→ **WHAT YOU NEED TO DO**
From the data below, retype exactly the lines starting with the one that contains "This screenshot has width=441, height=283." and ending with the one that contains "Task: Click the top-left", both included.

Segment Open

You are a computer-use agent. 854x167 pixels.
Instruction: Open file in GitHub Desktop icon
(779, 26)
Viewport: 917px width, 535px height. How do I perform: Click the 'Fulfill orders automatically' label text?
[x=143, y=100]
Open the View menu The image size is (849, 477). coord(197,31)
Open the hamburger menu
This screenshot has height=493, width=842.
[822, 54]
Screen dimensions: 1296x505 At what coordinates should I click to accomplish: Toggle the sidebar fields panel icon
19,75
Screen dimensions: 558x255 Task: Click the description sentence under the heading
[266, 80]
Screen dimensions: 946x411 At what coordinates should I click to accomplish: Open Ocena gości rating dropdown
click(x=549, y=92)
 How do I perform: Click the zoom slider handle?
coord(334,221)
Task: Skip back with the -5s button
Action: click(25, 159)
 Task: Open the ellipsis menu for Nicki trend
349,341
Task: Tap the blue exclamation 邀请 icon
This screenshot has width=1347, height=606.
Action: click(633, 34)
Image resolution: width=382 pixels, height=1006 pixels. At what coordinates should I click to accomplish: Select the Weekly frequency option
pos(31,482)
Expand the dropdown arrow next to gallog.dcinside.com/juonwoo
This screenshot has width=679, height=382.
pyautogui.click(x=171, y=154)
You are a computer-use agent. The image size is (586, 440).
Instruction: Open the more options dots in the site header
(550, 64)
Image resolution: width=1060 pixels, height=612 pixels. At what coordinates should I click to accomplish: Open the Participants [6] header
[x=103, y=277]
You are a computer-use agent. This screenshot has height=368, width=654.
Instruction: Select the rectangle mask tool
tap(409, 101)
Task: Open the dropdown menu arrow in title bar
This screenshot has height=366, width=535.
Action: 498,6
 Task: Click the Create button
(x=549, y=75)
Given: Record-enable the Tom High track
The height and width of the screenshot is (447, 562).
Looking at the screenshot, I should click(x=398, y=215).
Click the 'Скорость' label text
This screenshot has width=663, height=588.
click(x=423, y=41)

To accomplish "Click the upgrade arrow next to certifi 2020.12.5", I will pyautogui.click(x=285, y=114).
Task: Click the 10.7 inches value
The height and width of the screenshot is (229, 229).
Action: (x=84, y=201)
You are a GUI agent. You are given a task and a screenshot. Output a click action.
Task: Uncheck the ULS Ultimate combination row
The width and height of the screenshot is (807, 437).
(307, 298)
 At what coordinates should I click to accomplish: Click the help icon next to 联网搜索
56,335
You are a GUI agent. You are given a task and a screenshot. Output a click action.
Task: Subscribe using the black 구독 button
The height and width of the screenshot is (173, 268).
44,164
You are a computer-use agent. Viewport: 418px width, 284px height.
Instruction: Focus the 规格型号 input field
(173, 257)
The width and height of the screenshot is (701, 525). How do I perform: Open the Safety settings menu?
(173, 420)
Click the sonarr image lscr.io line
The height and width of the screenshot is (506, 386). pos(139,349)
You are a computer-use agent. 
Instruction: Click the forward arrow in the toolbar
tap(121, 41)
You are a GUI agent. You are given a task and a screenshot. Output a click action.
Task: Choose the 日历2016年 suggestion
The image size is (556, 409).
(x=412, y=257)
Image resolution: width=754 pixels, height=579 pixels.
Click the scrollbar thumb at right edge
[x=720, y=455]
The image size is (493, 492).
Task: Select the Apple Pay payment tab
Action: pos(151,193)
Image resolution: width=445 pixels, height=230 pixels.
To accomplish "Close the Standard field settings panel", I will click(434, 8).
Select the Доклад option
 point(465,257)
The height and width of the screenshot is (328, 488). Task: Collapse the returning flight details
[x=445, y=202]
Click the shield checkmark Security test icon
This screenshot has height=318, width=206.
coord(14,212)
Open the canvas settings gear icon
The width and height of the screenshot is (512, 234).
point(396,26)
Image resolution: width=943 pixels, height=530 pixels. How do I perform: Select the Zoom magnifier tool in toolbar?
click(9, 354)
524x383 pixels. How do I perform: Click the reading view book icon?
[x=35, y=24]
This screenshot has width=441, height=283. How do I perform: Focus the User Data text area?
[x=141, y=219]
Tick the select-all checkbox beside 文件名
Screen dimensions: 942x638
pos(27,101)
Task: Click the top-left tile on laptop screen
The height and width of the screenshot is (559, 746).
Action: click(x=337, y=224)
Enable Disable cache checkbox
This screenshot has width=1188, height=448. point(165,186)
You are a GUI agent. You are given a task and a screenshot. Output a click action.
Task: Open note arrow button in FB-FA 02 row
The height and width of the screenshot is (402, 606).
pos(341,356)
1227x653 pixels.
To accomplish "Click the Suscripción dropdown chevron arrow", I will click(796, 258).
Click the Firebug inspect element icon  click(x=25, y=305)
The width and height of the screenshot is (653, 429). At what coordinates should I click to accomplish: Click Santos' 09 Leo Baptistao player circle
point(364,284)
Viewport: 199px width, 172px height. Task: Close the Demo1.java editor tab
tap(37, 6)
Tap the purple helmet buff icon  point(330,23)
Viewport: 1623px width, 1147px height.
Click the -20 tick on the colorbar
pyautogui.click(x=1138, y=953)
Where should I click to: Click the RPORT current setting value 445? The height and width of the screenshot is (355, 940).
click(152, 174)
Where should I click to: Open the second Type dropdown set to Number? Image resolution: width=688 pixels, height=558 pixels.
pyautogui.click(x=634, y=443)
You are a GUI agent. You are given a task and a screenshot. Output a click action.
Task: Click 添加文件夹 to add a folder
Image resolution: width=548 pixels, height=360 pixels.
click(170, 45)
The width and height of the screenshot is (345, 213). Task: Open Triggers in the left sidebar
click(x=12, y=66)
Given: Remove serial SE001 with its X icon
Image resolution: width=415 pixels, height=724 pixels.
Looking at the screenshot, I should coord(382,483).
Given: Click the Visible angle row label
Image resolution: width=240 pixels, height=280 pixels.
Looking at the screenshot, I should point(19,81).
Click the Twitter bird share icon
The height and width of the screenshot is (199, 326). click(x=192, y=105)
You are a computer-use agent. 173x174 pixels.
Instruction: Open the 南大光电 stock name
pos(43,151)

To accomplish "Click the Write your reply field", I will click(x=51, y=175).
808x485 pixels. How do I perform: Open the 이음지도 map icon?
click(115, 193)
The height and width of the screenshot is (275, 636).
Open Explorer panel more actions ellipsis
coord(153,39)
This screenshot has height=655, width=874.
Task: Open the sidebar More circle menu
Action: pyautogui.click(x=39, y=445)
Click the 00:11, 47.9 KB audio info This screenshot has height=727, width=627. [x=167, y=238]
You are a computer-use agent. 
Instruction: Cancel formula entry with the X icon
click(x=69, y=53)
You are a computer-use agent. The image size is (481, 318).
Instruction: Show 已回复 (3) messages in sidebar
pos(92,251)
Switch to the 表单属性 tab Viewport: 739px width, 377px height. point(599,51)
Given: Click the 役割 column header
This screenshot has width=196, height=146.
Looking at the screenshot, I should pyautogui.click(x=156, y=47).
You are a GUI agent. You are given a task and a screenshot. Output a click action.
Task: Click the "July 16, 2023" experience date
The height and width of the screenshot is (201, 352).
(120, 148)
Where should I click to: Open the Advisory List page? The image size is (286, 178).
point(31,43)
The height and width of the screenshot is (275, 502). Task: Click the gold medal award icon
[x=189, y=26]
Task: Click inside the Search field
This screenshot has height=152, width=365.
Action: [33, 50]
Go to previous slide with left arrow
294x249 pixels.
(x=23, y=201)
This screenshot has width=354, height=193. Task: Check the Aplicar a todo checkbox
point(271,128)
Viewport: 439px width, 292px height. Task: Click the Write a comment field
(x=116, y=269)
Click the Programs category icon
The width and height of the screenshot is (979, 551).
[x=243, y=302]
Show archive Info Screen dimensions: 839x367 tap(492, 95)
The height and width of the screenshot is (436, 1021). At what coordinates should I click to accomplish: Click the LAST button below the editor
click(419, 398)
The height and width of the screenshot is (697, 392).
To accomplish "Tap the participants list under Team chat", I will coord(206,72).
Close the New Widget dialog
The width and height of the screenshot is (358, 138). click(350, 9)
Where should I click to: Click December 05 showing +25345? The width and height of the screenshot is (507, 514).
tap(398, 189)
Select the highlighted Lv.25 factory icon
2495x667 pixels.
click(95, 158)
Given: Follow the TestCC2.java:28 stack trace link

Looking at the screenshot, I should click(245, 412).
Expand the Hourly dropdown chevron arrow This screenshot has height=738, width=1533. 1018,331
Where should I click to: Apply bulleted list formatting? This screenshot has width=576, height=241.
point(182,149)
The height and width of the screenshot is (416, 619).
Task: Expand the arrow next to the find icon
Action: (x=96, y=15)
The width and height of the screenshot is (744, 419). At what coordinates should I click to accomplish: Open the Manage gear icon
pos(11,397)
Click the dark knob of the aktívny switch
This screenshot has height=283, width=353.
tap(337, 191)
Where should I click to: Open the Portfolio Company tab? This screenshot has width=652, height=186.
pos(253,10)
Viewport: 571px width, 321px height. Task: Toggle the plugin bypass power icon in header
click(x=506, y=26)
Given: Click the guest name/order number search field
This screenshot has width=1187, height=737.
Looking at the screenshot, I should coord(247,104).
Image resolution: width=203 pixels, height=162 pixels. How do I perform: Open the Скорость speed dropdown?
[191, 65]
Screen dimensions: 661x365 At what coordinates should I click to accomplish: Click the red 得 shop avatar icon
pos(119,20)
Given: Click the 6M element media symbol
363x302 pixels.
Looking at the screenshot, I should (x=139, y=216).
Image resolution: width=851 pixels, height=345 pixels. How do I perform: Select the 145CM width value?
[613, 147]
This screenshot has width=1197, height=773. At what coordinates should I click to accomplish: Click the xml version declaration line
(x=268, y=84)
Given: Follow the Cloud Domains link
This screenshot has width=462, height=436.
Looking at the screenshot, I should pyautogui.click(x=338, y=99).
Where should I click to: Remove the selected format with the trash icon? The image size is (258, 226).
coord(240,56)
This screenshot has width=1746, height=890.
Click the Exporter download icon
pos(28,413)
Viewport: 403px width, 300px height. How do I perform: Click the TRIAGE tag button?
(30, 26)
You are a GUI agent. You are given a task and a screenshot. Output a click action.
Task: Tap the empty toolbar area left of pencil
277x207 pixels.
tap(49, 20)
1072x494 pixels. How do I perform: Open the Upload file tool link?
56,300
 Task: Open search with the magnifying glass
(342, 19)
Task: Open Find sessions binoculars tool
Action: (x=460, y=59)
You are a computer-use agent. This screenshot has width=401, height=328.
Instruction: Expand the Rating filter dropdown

Segment Closed

→ **SOLUTION TO THE EXERCISE**
This screenshot has width=441, height=283. How do I perform: Focus the User Data text area?
[x=141, y=219]
Tick the select-all checkbox beside 文件名
Screen dimensions: 942x638
pos(27,101)
Task: Click the top-left tile on laptop screen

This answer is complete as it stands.